A research team is fine-tuning Gemini to pave the way for truly personalized fitness and health assistants
In two recently published papers, a research team at Google presented two approaches to fine-tuning LLMs to provide accurate health and wellness information. The final goal is to apply them jointly to develop personalized health assistants.
The first paper, Towards a Personal Health Large Language Model, showcases an LLM fine-tuned on data extracted from expert analysis and self-reported outcomes which can contextualize physiological data when replying to personal health-relate queries. The Personal Health Large Language Model (PH-LLM) was tested using benchmark data sets evaluating the ability to provide insights and recommendations based on provided physiological data, expert-level domain knowledge, and the prediction of self-reported assessments of sleep quality.

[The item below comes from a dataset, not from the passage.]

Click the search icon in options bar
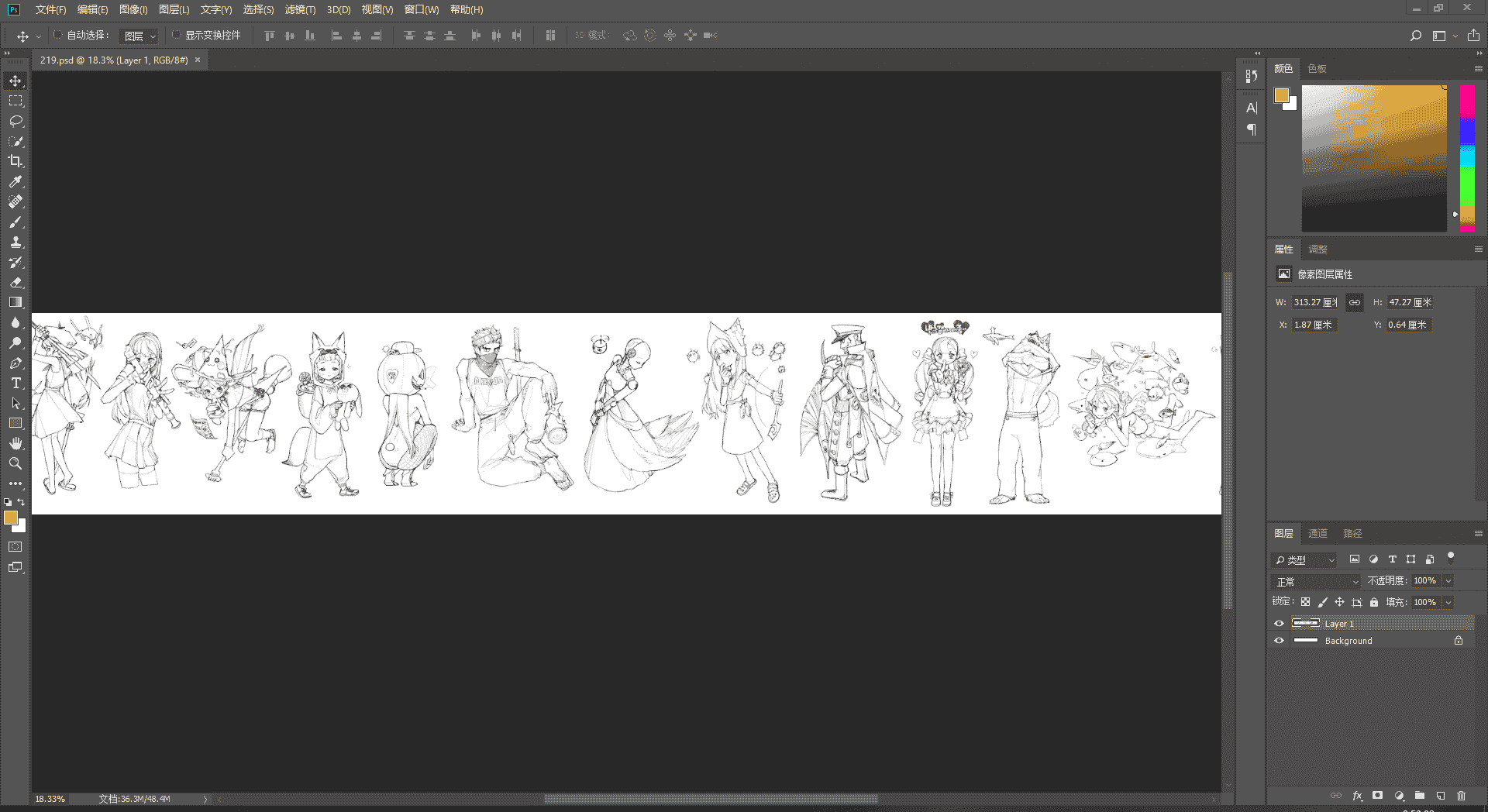Image resolution: width=1488 pixels, height=812 pixels. tap(1416, 36)
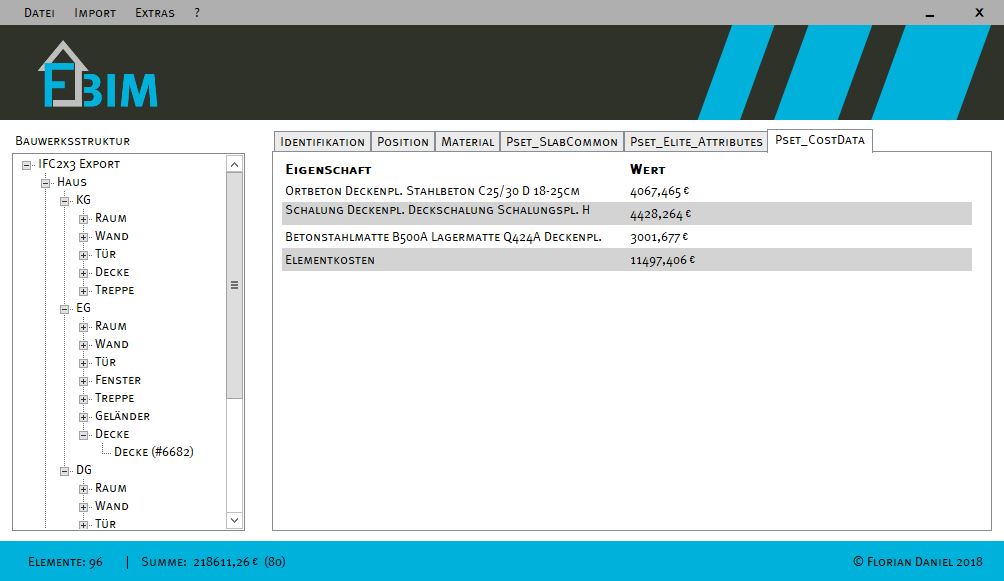The image size is (1004, 581).
Task: Click the tree scrollbar up arrow
Action: tap(235, 164)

Neither PH-LLM nor Gemini Ultra 1.0 were found to be statistically different from expert performance in fitness advice. Preference for human expert advice on sleep was higher, but model performance did not lag greatly. Moreover, PH-LLM scored higher than the average human expert on domain knowledge assessments, and the model also achieved performance comparable to models trained specifically to predict self-reported sleep quality evaluations.

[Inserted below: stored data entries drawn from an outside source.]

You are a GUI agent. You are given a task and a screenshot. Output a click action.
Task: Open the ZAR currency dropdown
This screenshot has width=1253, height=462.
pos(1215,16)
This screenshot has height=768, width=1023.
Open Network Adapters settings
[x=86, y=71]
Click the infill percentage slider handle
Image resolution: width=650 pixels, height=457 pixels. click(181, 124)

The other paper, Transforming Wearable Data into Personal Health Insights Using Large Language Model Agents, explores using Gemini Ultra 1.0 in tandem with an agent framework, code generation capabilities, and information retrieval tools to analyze data fed by wearable devices like smartwatches to deliver personalized interpretations and recommendations to users' health queries. The agent's capabilities were tested on two datasets: one evaluating the agent's numerical accuracy in health queries, and the other testing the agent's reasoning and coding capabilities on open-ended health queries with positive results.